You are probably talking about the kernel-2.4.X-Y.src.rpm; there also is a
kernel-source-2.4.X-Y.i386.rpm ! that one puts the full source in
/usr/src/linux-2.4 and the configs in the configs subdirectory of that
I tried the original Red Hat 7.2 kernel again. I let it run all day today, and
again my clock is behind (by 2 hours), so finding the kernel source is not
going to help. My PC keeps the right time only when I run Windows!
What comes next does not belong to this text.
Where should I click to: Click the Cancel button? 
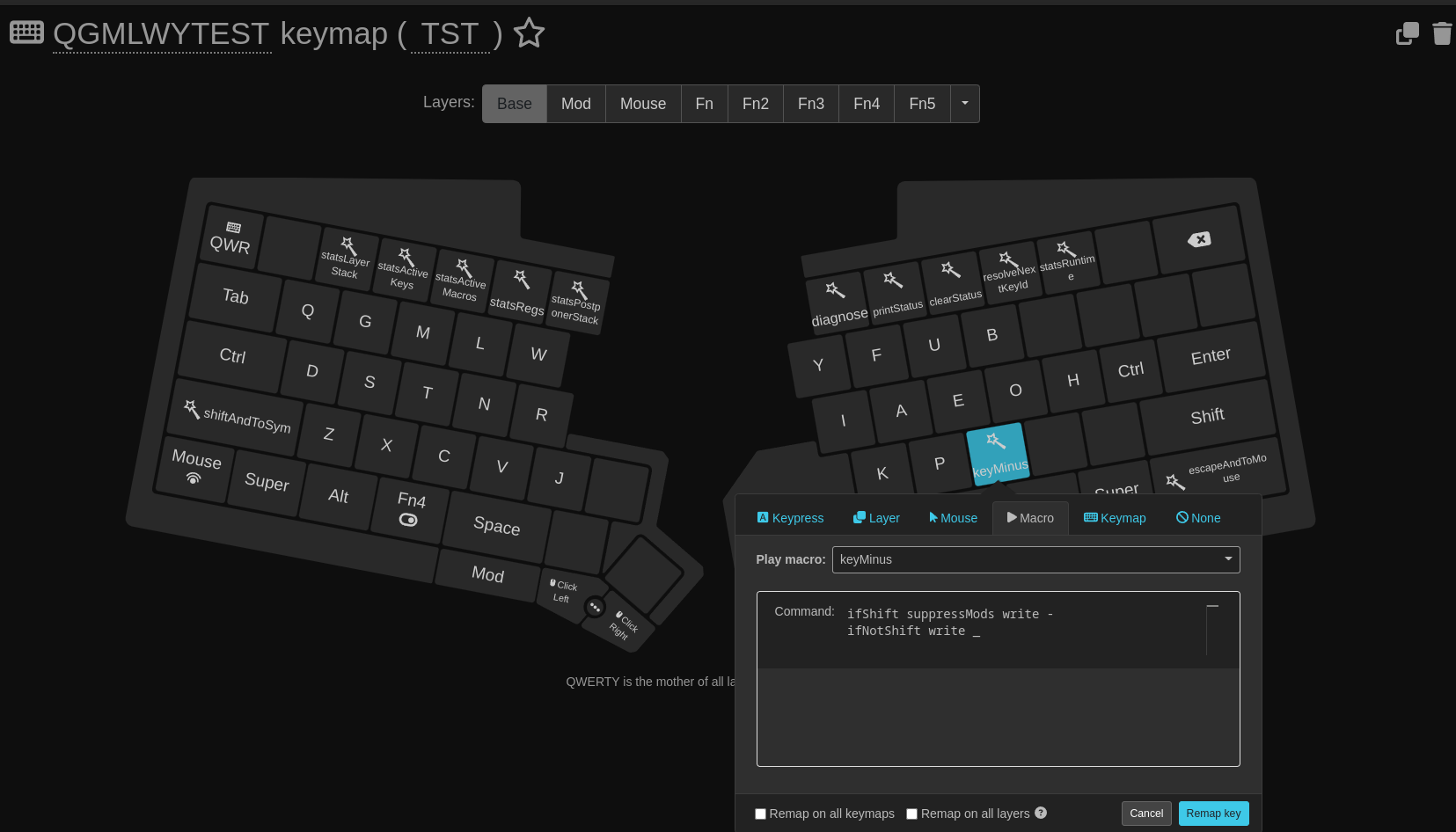[1146, 813]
To reset the time I run netdate, and when I do this my screen blanks (seems
to go into sleep mode). I have to hit a key to wake it up, and at that point
the time has been correctly set by netdate. Another strange behavior when I
run the original kernel is that my PPP dialup connection is always dropped
after a while, yet it stays up when I run kernel 2.4.16! (It stays up
because I use 'lcp-echo-interval 60' in my /etc/ppp/options file, but this
does not seem to have any effect when I run the RH 7.2 kernel!)
I have the resolution, but I would not call this "NOTABUG". The man page for
hwclock explains that there are two clocks, the CMOS (or hardware) clock and
the software (interrupt driven) clock maintained by Linux (initialized from
the hardware clock at boot time). The problems described above were caused by
the fact that in my BIOS I had "SUSPEND AFTER 20 MINS" turned on. This does not
cause any problems for Windows 2000, but it does for Linux. Looks like when
the machine goes into SUSPEND mode the Linux clock runs slow (or stops?).
Note that the hardware clock itself does not run slow, and the Linux software
clock can be fixed with /sbin/hwclock --hctosys. Running this command when the
clock is slow will put the monitor to sleep because it thinks it has been idle
for a long time.
The work-around is to turn off SUSPEND mode completely in the BIOS.